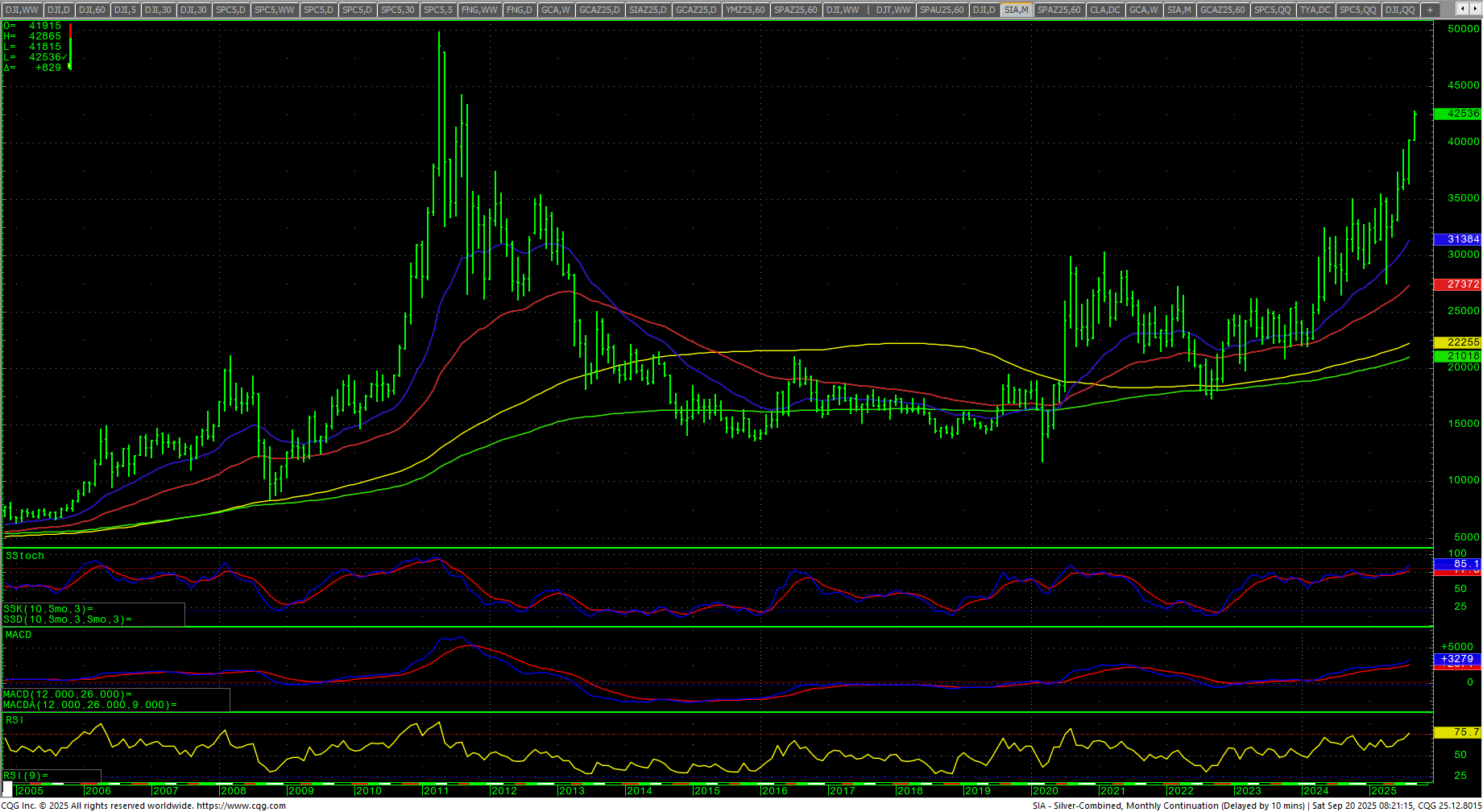Screen dimensions: 1483x812
Task: Click the 2020 marker on time axis
Action: (1045, 790)
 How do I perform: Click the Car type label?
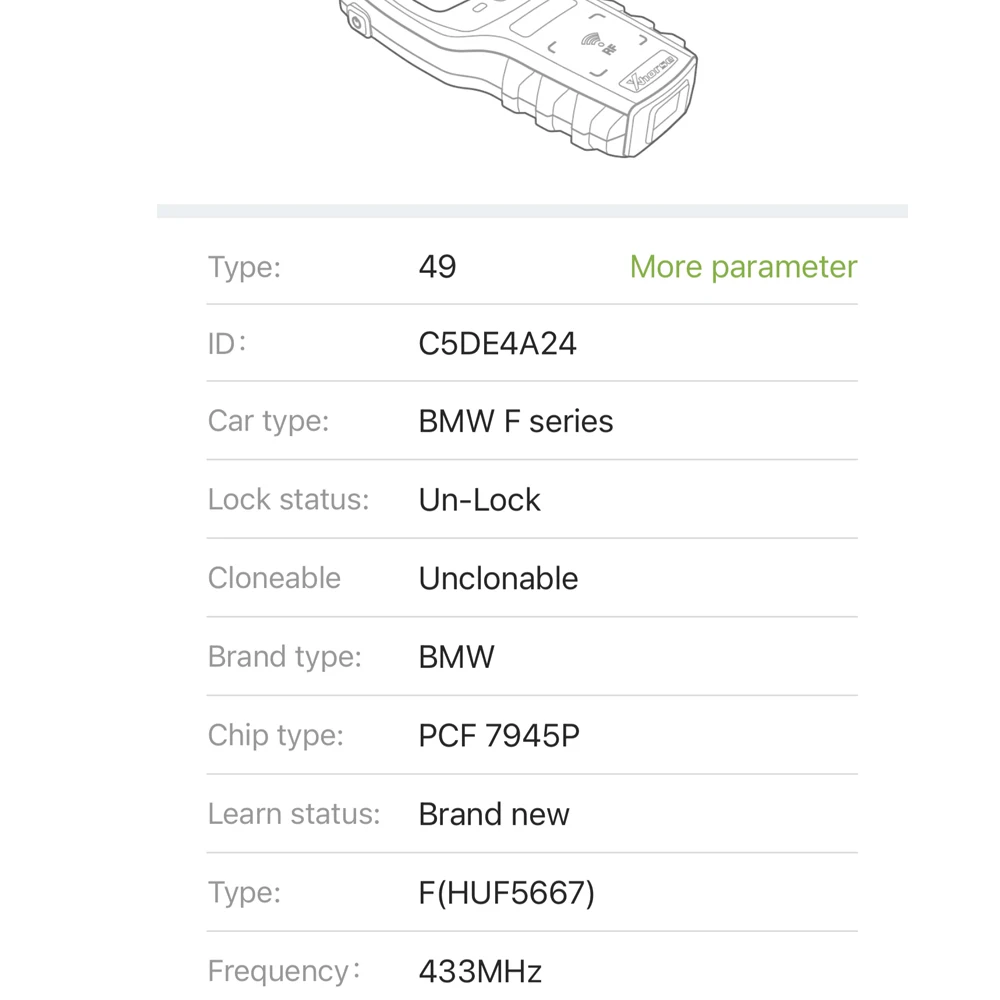tap(268, 421)
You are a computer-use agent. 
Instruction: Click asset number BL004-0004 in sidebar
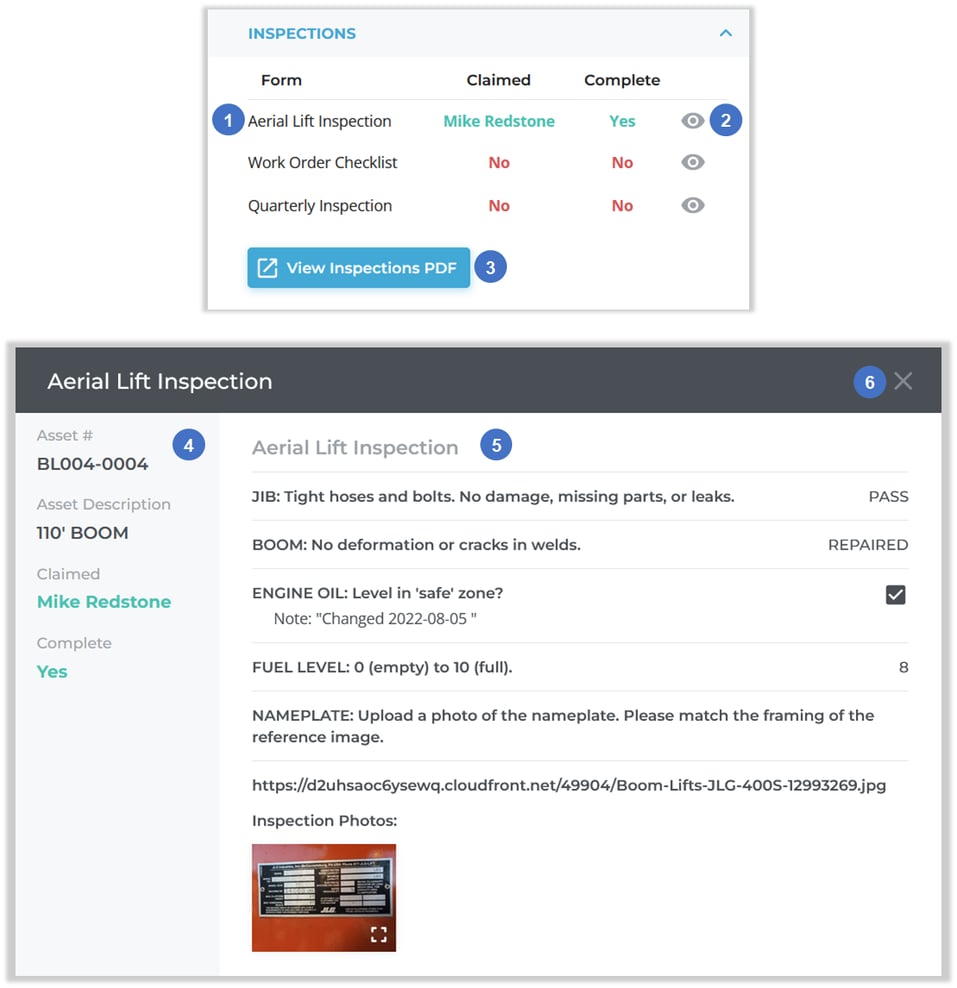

########################################

_Task details_
Before duplicating, set the pictures aside; then output exactly the lines from the one with "How do I perform: Click the Car type label?" through the end of the records, and only those.

_Exercise output_
 How do I perform: Click the Car type label?
tap(268, 421)
You are a computer-use agent. 
Instruction: Click asset number BL004-0004 in sidebar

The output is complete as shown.